I am in recovery from an eating disorder but there are still some things that linger. I have to really ask myself before making a food choice if I want something savory or sweet, how hungry am I, what else have I eaten today, what else will I eat today. Since the brain injury, I have lost some of my sense of taste and what I can taste has changed so much I have to relearn the foods I like and don’t like. If I have a bad headache that day I also have to avoid anything too crunchy, which is also complicated because sometimes crunchy can substitute in for what I can’t taste. Things I used to like have become so awful I have found myself spitting them out or I can’t taste them at all. I also have lost most of my sense of smell, my hearing is off, and color hues have changed. I have been told all of this just happens with a TBI.

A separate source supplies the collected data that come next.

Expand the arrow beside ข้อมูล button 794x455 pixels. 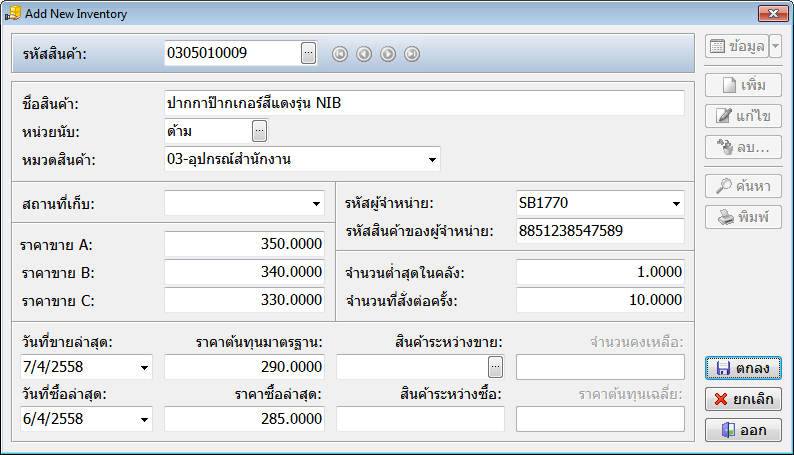click(776, 47)
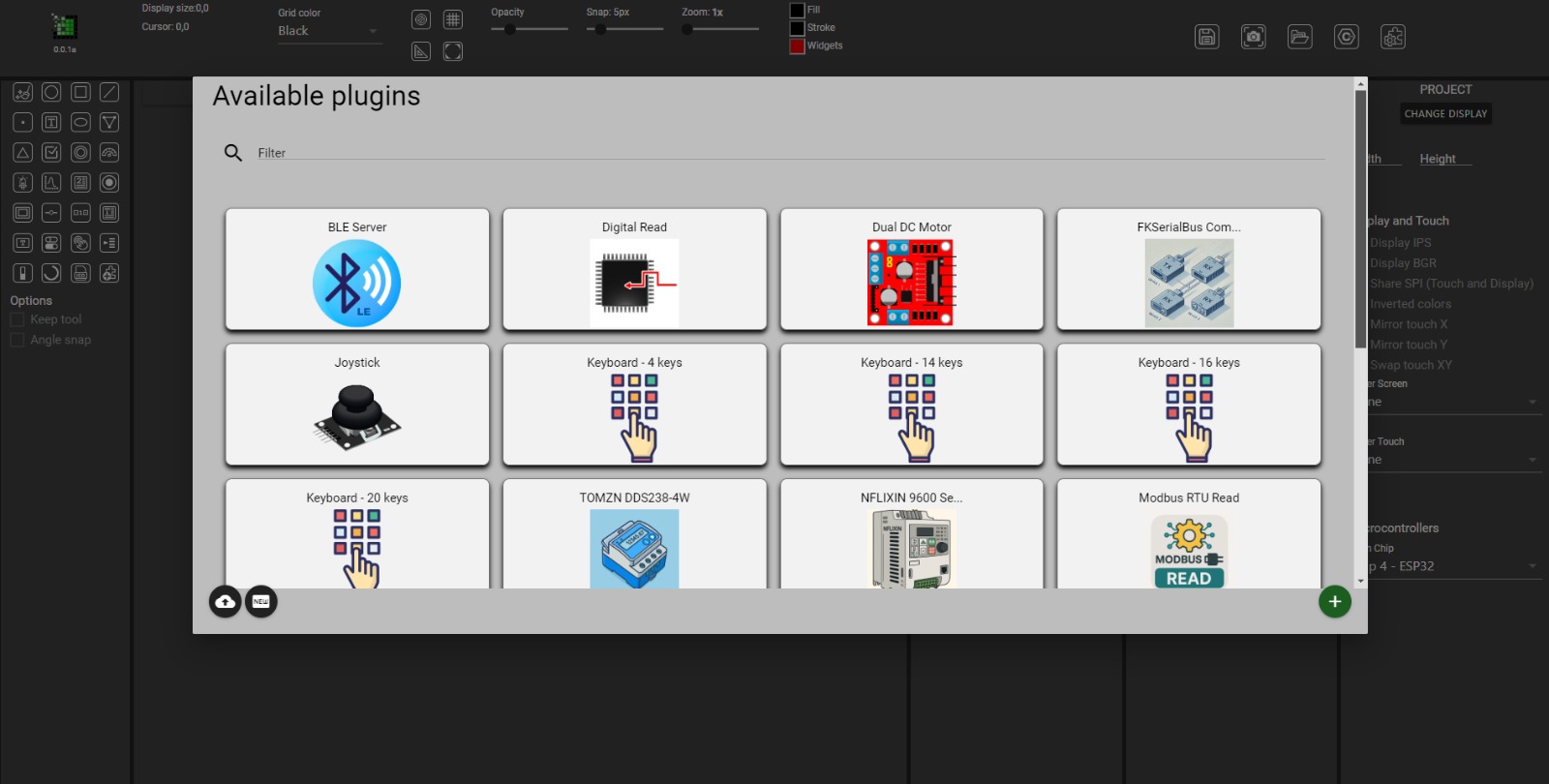This screenshot has height=784, width=1549.
Task: Enable the Keep tool checkbox
Action: click(16, 319)
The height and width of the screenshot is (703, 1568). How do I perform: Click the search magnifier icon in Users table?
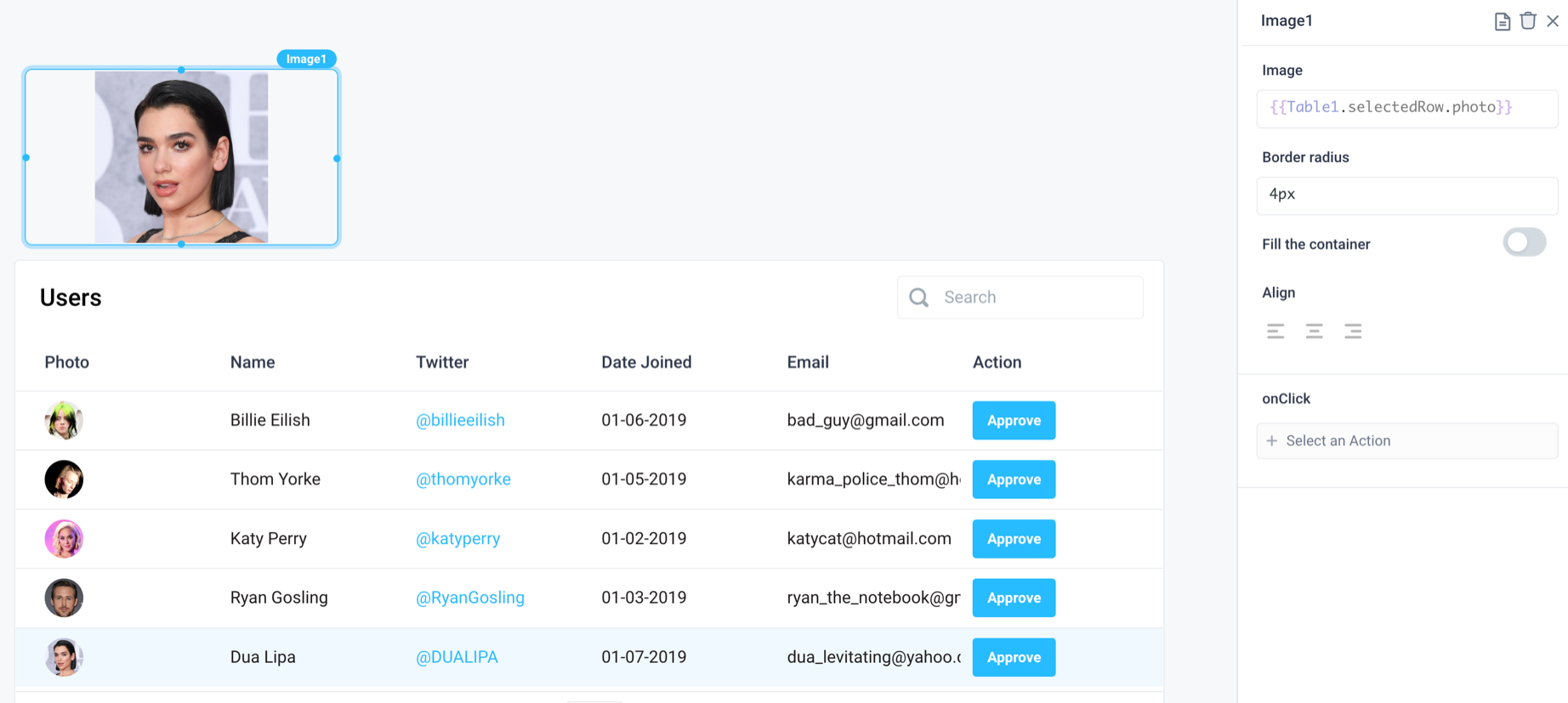point(918,298)
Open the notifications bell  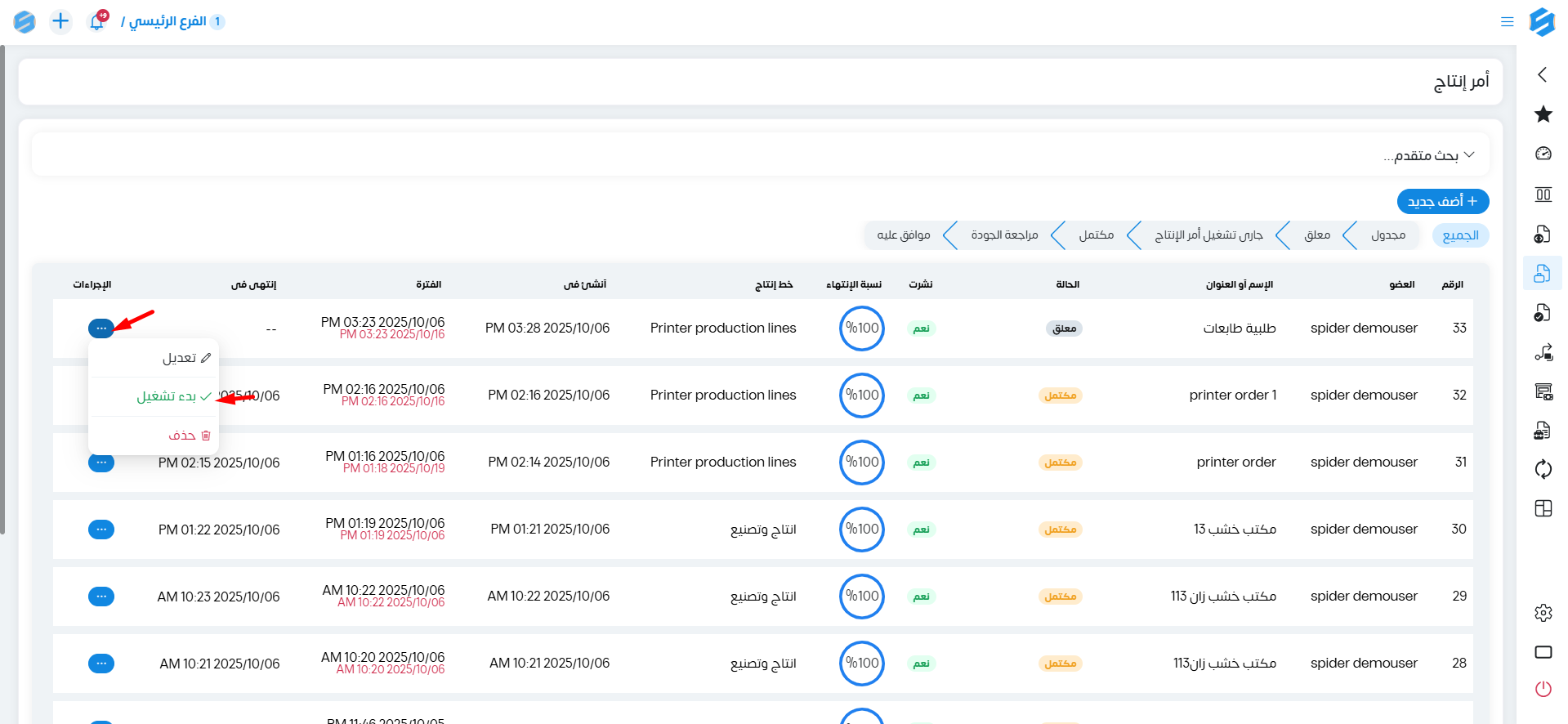(x=97, y=22)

I am only a few months out from when this happened. It is so new so I still have a pretty good idea of what I was capable of pre-TBI. So does everyone else. Those two things may be the most frustrating parts of all of this. I look fine. As I well know, that word ‘fine’ is what ruins people. I even can act fine for a little while. Some of that is because I have days where I feel as close to ok as I am going to feel. Some of it is because I am still working on how to not cover up. I lived a lot of my life with some combination of mental illness that I covered up so well. I was one of those people that no one had any idea. I don’t wear that as a badge of honor. That sucks that I did that to myself. It is hard to unlearn that. I am trying. I am also trying to not be so hard on myself. I have to relearn my life. It is not that I can’t do things, I just have to figure out how to do them differently. I am learning that it is ok to ask people to have some patience with me, even on the days I can find very little for myself. Other people are going to take more time since they aren’t around as often as I am around myself. Like anything people can’t see right away, this is going to take some adjusting, and a lot of unveiling.

Katie is in a long-term identity crisis so she can be often found not responding to her name at all. Hey, Bitch usually works though. While she is built like a husky 12-year-old boy, be cautious, she is not lying (for once) about her ability to piss people off with her way of thinking. A high school boyfriend once made her a mixtape that included ‘Black Magic Woman’ and she was flattered. Her hobbies are directly borrowed from a Jane Austen spinster and yet she still believes she is entitled to a life partner, or at least someone who will keep her in an attic until she sets the house on fire. She has a real book being published with Eliezer Tristan Publishing.